TASK OBJECTIVE => Copy every one of the following entries line by line, without changing a character.

STORED RECORDS =>
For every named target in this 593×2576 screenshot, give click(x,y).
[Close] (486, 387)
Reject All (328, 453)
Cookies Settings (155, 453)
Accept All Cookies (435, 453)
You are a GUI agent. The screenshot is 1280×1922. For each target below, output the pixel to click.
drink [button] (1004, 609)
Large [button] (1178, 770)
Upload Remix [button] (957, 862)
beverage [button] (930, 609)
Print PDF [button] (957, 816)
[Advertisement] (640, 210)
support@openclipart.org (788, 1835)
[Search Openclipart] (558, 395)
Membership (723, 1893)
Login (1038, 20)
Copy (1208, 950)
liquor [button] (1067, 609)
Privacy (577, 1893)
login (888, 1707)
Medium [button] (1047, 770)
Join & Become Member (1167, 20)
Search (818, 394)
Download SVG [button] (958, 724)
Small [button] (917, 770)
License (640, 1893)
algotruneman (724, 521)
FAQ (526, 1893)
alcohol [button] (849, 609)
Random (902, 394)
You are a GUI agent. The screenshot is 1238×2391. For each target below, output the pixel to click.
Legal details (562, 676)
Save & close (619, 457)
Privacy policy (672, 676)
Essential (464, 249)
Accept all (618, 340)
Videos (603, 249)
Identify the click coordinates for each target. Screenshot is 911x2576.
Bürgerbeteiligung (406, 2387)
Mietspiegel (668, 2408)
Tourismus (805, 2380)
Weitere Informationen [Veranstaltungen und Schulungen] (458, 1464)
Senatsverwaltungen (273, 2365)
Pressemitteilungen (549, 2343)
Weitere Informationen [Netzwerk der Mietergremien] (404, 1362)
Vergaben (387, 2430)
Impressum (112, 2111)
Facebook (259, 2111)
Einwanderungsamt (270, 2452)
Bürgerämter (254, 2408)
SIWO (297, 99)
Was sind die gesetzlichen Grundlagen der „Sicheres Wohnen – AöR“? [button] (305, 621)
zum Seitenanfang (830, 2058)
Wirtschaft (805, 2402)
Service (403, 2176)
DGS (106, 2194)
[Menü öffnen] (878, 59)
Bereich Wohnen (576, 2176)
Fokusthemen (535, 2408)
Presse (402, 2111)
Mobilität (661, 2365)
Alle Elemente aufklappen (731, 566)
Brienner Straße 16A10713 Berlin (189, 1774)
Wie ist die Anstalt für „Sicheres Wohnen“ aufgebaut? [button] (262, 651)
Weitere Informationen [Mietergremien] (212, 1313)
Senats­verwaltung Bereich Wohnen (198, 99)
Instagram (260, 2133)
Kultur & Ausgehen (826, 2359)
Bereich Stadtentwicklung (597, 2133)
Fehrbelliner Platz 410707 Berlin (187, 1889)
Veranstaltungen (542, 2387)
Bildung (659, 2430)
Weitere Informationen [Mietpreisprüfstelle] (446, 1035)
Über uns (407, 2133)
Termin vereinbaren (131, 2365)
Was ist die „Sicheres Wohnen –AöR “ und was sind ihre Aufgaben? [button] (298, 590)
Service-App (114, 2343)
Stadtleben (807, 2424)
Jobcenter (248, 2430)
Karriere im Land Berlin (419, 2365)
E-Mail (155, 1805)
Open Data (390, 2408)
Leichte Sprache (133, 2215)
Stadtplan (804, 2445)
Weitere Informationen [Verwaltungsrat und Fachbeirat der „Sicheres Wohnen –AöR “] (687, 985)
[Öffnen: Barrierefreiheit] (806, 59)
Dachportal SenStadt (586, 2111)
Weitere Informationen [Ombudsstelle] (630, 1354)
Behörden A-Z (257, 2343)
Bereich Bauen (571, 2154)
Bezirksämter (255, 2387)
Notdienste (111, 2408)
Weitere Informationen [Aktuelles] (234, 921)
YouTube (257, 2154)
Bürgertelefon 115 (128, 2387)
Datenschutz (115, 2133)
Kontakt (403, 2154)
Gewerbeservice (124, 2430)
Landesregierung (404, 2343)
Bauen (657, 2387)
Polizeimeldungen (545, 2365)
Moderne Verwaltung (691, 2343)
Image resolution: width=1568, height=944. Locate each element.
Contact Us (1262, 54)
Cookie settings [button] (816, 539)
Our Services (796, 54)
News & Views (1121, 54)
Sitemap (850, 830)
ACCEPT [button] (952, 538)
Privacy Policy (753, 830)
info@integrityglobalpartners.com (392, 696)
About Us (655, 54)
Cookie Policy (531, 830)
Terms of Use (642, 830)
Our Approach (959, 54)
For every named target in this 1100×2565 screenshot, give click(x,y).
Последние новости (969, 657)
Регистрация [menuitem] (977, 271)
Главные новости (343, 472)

RIGHT ANSWER =>
For every named target in this 593×2576 screenshot, give click(x,y).
[Close] (486, 387)
Reject All (328, 453)
Cookies Settings (155, 453)
Accept All Cookies (435, 453)
You are a GUI agent. The screenshot is 1280×1922. For each target below, output the pixel to click.
drink [button] (1004, 609)
Large [button] (1178, 770)
Upload Remix [button] (957, 862)
beverage [button] (930, 609)
Print PDF [button] (957, 816)
[Advertisement] (640, 210)
support@openclipart.org (788, 1835)
[Search Openclipart] (558, 395)
Membership (723, 1893)
Login (1038, 20)
Copy (1208, 950)
liquor [button] (1067, 609)
Privacy (577, 1893)
login (888, 1707)
Medium [button] (1047, 770)
Join & Become Member (1167, 20)
Search (818, 394)
Download SVG [button] (958, 724)
Small [button] (917, 770)
License (640, 1893)
algotruneman (724, 521)
FAQ (526, 1893)
alcohol [button] (849, 609)
Random (902, 394)
You are a GUI agent. The screenshot is 1238×2391. For each target below, output the pixel to click.
Legal details (562, 676)
Save & close (619, 457)
Privacy policy (672, 676)
Essential (464, 249)
Accept all (618, 340)
Videos (603, 249)
Identify the click coordinates for each target. Screenshot is 911x2576.
Bürgerbeteiligung (406, 2387)
Mietspiegel (668, 2408)
Tourismus (805, 2380)
Weitere Informationen [Veranstaltungen und Schulungen] (458, 1464)
Senatsverwaltungen (273, 2365)
Pressemitteilungen (549, 2343)
Weitere Informationen [Netzwerk der Mietergremien] (404, 1362)
Vergaben (387, 2430)
Impressum (112, 2111)
Facebook (259, 2111)
Einwanderungsamt (270, 2452)
Bürgerämter (254, 2408)
SIWO (297, 99)
Was sind die gesetzlichen Grundlagen der „Sicheres Wohnen – AöR“? [button] (305, 621)
zum Seitenanfang (830, 2058)
Wirtschaft (805, 2402)
Service (403, 2176)
DGS (106, 2194)
[Menü öffnen] (878, 59)
Bereich Wohnen (576, 2176)
Fokusthemen (535, 2408)
Presse (402, 2111)
Mobilität (661, 2365)
Alle Elemente aufklappen (731, 566)
Brienner Straße 16A10713 Berlin (189, 1774)
Wie ist die Anstalt für „Sicheres Wohnen“ aufgebaut? [button] (262, 651)
Weitere Informationen [Mietergremien] (212, 1313)
Senats­verwaltung Bereich Wohnen (198, 99)
Instagram (260, 2133)
Kultur & Ausgehen (826, 2359)
Bereich Stadtentwicklung (597, 2133)
Fehrbelliner Platz 410707 Berlin (187, 1889)
Veranstaltungen (542, 2387)
Bildung (659, 2430)
Weitere Informationen [Mietpreisprüfstelle] (446, 1035)
Über uns (407, 2133)
Termin vereinbaren (131, 2365)
Was ist die „Sicheres Wohnen –AöR “ und was sind ihre Aufgaben? [button] (298, 590)
Service-App (114, 2343)
Stadtleben (807, 2424)
Jobcenter (248, 2430)
Karriere im Land Berlin (419, 2365)
E-Mail (155, 1805)
Open Data (390, 2408)
Leichte Sprache (133, 2215)
Stadtplan (804, 2445)
Weitere Informationen [Verwaltungsrat und Fachbeirat der „Sicheres Wohnen –AöR “] (687, 985)
[Öffnen: Barrierefreiheit] (806, 59)
Dachportal SenStadt (586, 2111)
Weitere Informationen [Ombudsstelle] (630, 1354)
Behörden A-Z (257, 2343)
Bereich Bauen (571, 2154)
Bezirksämter (255, 2387)
Notdienste (111, 2408)
Weitere Informationen [Aktuelles] (234, 921)
YouTube (257, 2154)
Bürgertelefon 115 (128, 2387)
Datenschutz (115, 2133)
Kontakt (403, 2154)
Gewerbeservice (124, 2430)
Landesregierung (404, 2343)
Bauen (657, 2387)
Polizeimeldungen (545, 2365)
Moderne Verwaltung (691, 2343)
Image resolution: width=1568, height=944. Locate each element.
Contact Us (1262, 54)
Cookie settings [button] (816, 539)
Our Services (796, 54)
News & Views (1121, 54)
Sitemap (850, 830)
ACCEPT [button] (952, 538)
Privacy Policy (753, 830)
info@integrityglobalpartners.com (392, 696)
About Us (655, 54)
Cookie Policy (531, 830)
Terms of Use (642, 830)
Our Approach (959, 54)
For every named target in this 1100×2565 screenshot, give click(x,y).
Последние новости (969, 657)
Регистрация [menuitem] (977, 271)
Главные новости (343, 472)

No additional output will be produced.